PROBLEM DETAILS:
In the excerpt about Kate Perugini, what nickname did she have as a girl for her hot temper?

EXCERPTED TEXT:
..............................

In 1880 Sir John Everett Millais painted her in one of his "most striking portraits",  but he had previously used her as a model for his painting The Black Brunswicker (1860) (below)



"Kate Perugini" is the most commonly used form of her name, from her second husband's surname, but she was baptised Catherine Elizabeth Macready Dickens, and known as Katey from childhood.
She was Dickens' youngest surviving daughter, and according to her siblings her father's favourite child; he named her after his friend , actor William Charles Macready. As a girl, she also bore the nickname "Lucifer Box" for her hot temper.
Her first husband was the artist and author Charles Allston Collins, younger brother of Wilkie Collins; they married in 1860. After his death from cancer in 1873, Kate married another artist, Charles Edward Perugini. She became a successful painter of portraits and genre paintings, sometimes collaborating with Perugini. She started exhibiting her works at the Royal Academy shows in 1877. The Peruginis were active in artistic society, and maintained friendships with J. M. Barrie and George Bernard Shaw among other celebrities of their era.

..............................

SOURCE INFORMATION:
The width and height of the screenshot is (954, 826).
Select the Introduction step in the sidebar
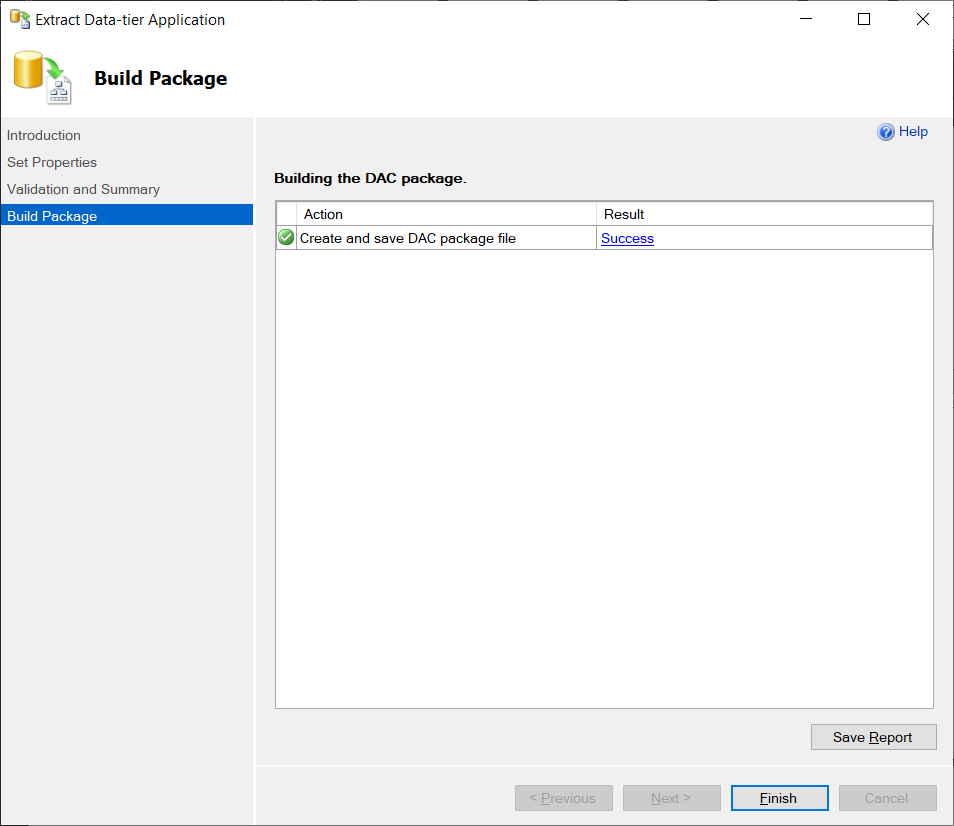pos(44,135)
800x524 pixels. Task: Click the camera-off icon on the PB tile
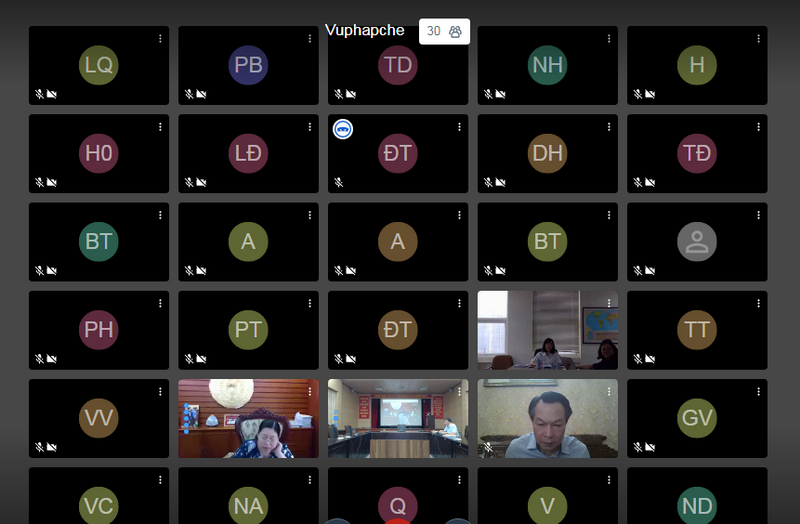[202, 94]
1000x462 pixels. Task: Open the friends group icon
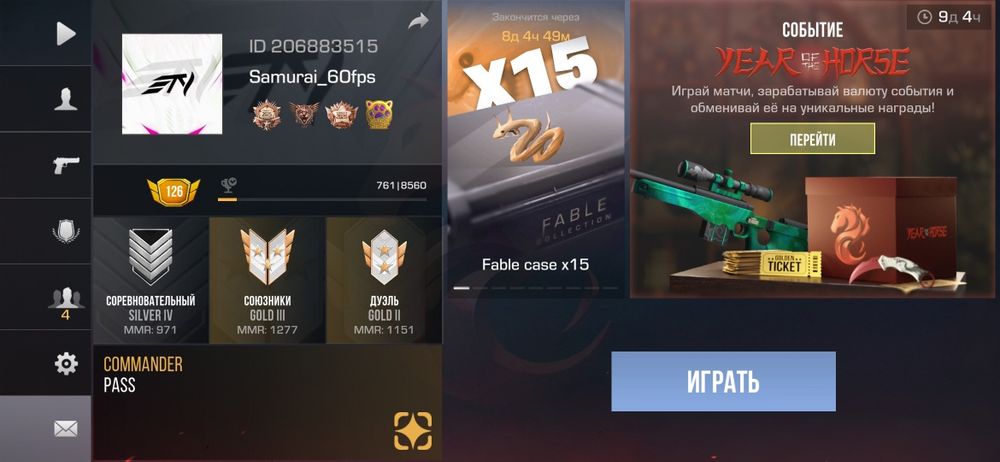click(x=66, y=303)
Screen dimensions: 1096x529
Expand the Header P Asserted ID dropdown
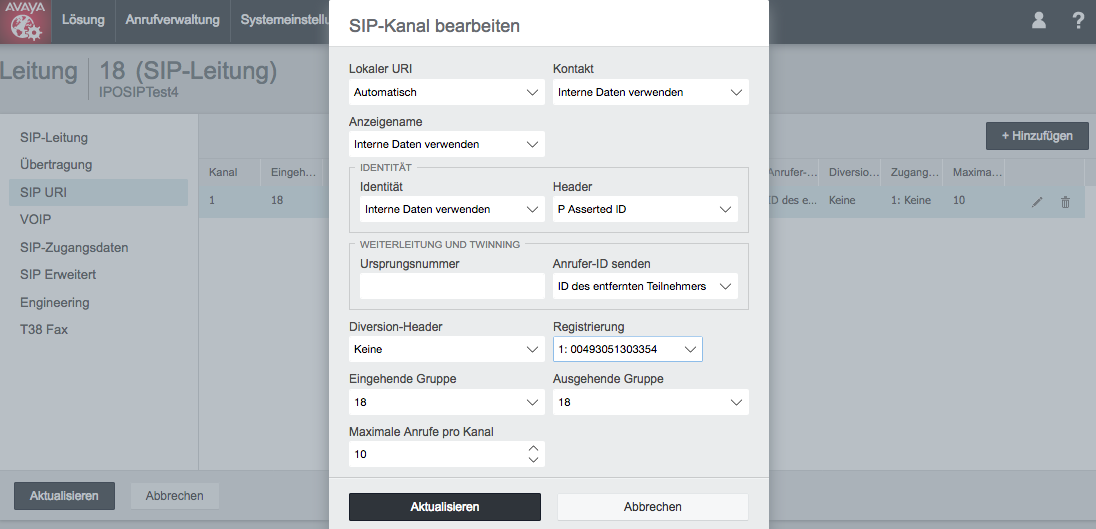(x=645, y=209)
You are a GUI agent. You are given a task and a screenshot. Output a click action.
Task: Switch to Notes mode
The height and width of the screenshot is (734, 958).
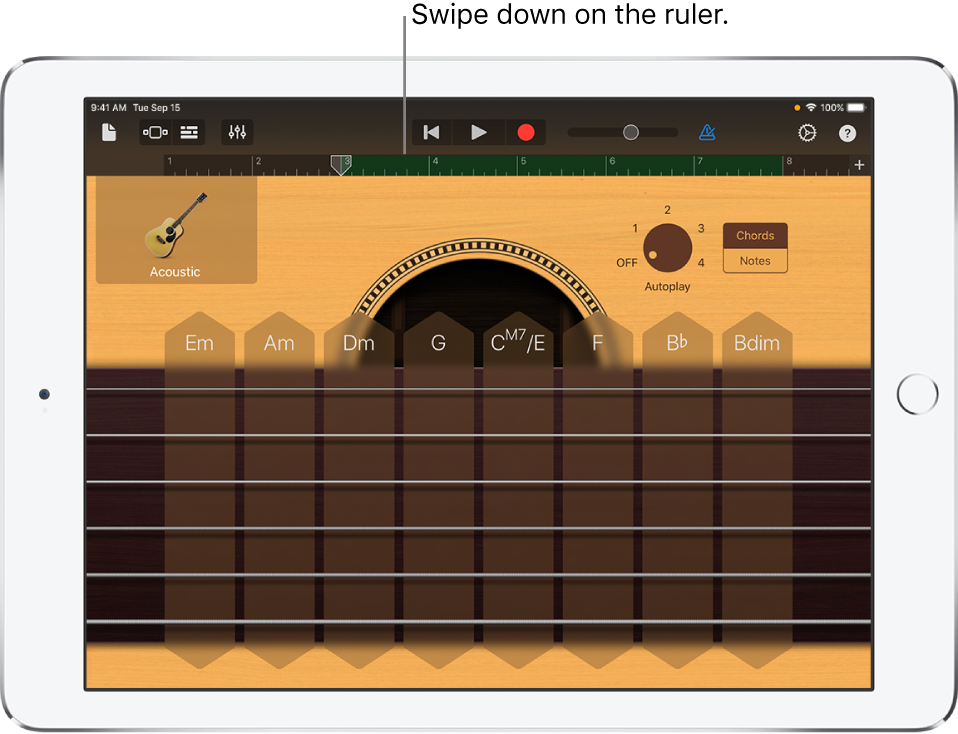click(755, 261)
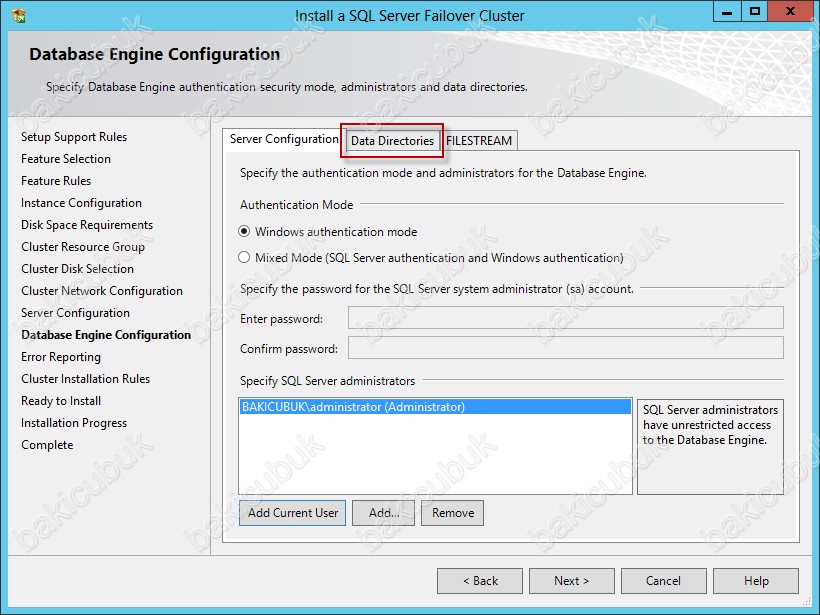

..............................

TASK RESPONSE:
"Lucifer Box"